Hi Naomi
Combination therapy where two or more drugs are used together as part of a treatment plan have been shown to be more effective than a single DMARD. NICE sets out guidelines for the use of Combination Therapy in patients with Rheumatoid Arthritis. From my experience all authorities are required to follow these guidelines which are considered to be 'best practice'. There are differences in procedure throughout the country but on the whole consultants within the NHS try to adopt best practice. There are two entirely different methods of Combination Therapy in use; the step up method and the step down method. Research has shown that patient outcomes are very similar and each approach has its pros and cons. One is not more successful than another.
To outline, in Scotland the method used by some rheumatologists appears to be the step down approach. Several DMARDs (usually Methotrexate, Sulfasalazine and Hydroxychloroquine) are combined at the outset to hit the disease hard and then they are reduced down over time if the disease is stabilised. Good results can be had, but equally it could mean over-treating the condition with drugs that are known to be highly toxic and can have serious side effects even when used individually; many people respond very well and can be controlled on one of these drugs alone. If problems do arise it may be very unclear which of the three drugs is causing the problem and consequently all three have to be stopped and re-started gradually.

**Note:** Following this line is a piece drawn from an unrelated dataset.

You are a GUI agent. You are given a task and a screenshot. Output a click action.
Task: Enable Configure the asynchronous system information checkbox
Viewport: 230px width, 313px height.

In England and Wales the step up method is generally adopted. Many newly diagnosed patients will be given one drug initially. Methotrexate is the gold standard drug used in the treatment of RA and this is the one recommended in the NICE guidelines as the 'anchor' drug for combination therapy. Other drugs such as sulphasalasine, hydroxychloroquine, or similar can then be added, over a period of time, as part of the combination. One of the reasons for adding the drugs in slowly is so that the disease and efficacy of the drugs can be adequately monitored. If side effects develop it can be tricky to know which particular drug is causing the problem if the guidelines aren't followed. Often patients respond well to methotrexate and the disease is brought under control without additional drugs being introduced. The periods of waiting seem quite long but the drugs do act slowly in the build up phase and hence the reason for this. The outcomes need to be carefully monitored at each stage to ensure not only the efficacy of the drugs used but also the effects on other organs such as the liver and kidneys. This provides a more balanced approach to an individual's patients requirements.
Doctors in England and Wales are very much up to speed in modern rheumatology medicine and much of the research into combination therapy was undertaken by professors and reputable physicians in England! Only recently Professor Emery, a highly acclaimed rheumatologist in Leeds, has gone one step further with the trials into the early use of Enbrel (Etanercept) and Methotrexate.
Success of DMARDs between individuals is very difficult to quantify. We each have different profiles and tolerances and therefore individual outcomes to each of the drugs we are given. These amongst other factors make Rheumatoid Arthritis difficult to treat.
I guess Naomi it was particularly difficult in your case because of the side effects ... imagine if you'd been on two or three drugs at once! You also have to take account of the fact that as individuals we each have a different level of disease. What is easily controlled in one person may be much more difficult in someone with severe or aggressive disease. There's no 'one size fits all' where RA is concerned!